SUPPLIED DATA »
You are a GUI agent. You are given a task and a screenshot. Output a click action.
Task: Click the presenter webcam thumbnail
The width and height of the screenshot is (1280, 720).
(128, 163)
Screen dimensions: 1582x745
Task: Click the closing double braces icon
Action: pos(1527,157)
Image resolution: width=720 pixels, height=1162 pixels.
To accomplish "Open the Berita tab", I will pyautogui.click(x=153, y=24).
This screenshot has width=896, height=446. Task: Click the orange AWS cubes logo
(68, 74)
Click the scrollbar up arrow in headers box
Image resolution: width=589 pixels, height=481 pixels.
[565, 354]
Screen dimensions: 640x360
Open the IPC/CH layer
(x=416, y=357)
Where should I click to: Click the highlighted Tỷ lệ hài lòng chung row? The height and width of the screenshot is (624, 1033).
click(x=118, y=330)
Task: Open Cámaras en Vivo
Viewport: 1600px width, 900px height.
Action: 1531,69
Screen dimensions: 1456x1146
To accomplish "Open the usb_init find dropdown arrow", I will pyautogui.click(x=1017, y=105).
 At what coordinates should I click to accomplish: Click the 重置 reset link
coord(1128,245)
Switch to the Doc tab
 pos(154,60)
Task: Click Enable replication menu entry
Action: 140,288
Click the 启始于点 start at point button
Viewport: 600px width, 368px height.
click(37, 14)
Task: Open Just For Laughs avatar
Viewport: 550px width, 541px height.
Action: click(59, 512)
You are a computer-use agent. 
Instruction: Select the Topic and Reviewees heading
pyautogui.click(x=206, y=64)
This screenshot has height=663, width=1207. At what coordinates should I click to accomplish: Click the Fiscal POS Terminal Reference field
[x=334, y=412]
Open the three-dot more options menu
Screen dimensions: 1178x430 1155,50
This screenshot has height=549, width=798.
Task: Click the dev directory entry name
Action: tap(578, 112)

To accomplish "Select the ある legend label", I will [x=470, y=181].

EXERCISE DESCRIPTION » For the string "will", work out how many lines of the data contain it; answer with the number alone.

TASK RESPONSE » 3